Preocupado com um grande impacto econômico que a reforma tributária pode causar na vida do cidadão mato-grossense, o senador Mauro Carvalho (UB) levantou muitas dúvidas em relação à nova carga de impostos e destacou que o Senado tem a obrigação de apresentar todas as respostas á população antes de aprova-lá. Para isso, ele afirmou que é preciso debater os temas com todos os segmentos da sociedade.
O questionamento foi feito nesta terça-feira (29), no Plenário do Senado Federal, durante em uma sessão que contou com a presença de governadores para debaterem mudanças no texto da reforma, já aprovada na Câmara Federal.
Segundo o senador, Mato Grosso e os estados do Mato Grosso do Sul, Amazonas e Espírito Santo vão ser os mais penalizadas com a aprovação da reforma, já que têm ganhos inferiores a 50% decorrendo das perdas relativas com a mudança do ICMS e o ISS para o novo imposto previsto sobre bens e serviços.
Isso impactaria também na cota-parte fazendo com que ao menos 75 dos 141 municípios mato-grossenses sejam prejudicados com a perca da arrecadação.
Sobre isso, Mauro Carvalho destacou que pode a ver uma desindustrialização nas regiões Centro-Oeste, Norte e Nordeste.
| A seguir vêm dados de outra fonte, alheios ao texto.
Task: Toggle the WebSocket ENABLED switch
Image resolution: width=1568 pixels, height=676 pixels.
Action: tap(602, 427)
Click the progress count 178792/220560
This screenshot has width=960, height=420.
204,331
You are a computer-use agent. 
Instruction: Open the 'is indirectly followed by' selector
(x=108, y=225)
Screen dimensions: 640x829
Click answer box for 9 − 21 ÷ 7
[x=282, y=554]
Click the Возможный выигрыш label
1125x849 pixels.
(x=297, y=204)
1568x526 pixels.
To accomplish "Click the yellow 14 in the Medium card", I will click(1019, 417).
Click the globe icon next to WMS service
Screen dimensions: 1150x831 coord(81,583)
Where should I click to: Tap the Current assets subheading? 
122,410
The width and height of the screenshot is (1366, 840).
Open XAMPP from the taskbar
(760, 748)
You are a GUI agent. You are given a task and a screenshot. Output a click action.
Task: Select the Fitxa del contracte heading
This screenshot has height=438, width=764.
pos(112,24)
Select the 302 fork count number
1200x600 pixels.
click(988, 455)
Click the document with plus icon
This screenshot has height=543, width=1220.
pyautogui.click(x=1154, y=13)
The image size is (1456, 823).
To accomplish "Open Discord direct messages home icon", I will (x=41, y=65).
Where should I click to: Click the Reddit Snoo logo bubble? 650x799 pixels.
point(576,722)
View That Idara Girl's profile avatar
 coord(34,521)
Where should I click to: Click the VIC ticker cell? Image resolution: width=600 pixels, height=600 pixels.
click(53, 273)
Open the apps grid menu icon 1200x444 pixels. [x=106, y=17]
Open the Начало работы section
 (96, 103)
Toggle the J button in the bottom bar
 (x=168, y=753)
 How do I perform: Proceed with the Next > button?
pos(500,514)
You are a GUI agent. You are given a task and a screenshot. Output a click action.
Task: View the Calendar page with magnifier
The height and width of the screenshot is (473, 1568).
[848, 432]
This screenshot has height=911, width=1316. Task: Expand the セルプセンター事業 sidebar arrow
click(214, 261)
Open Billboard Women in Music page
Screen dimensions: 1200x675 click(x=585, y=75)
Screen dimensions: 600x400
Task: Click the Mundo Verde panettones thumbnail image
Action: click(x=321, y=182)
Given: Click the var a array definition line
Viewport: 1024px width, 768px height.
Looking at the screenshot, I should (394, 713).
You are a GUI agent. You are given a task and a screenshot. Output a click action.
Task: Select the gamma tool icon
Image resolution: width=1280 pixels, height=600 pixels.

Por isso, ele está preocupado em como esses estados terão que fazer para manter essas indústrias em seus territórios.
Como exemplo, ele deu o estado de Mato Grosso, que está a mais de dois mil quilômetros dos portos marítimos, com dificuldade de logística e mão de obra qualificada. “Com todas essas dificuldades, como vamos manter essas empresas e, ainda atrair empresários a investirem para gerar emprego e distribuição de renda”, destacou.
O entendimento do senador se assemelhou ao do governador Mauro Mendes (UB), que defendeu mudanças na reforma tributária para combater as desigualdades regionais.
Em seu discurso, Mauro explicou que o Fundo do Desenvolvimento Regional seja criado para dar atenção as regiões brasileiras de modo diferente. Além disso, defendeu a criação de incentivos fiscais para evitar essa desindustrialização.
“Existem regiões mais competitivas que outras, mas é dever da União equilibrar isso. O mundo inteiro usa esse mecanismo”, pontuou.
Por fim, o senador advertiu que a reforma tributária, que já tramitou na Câmara Federal, está no Senado Federal há várias semanas, mas ninguém conseguiu responder qual é o peso da carga tributária em cima do Produto Interno Bruto (PIB) que tem no país.
“Não tem ninguém para responder esse questionamento. Nem a Receita Federal e nem o Ministério da Economia. Sem essas
respostas, como vamos chegar a uma porcentagem de uma alíquota, por exemplo?”, finalizou.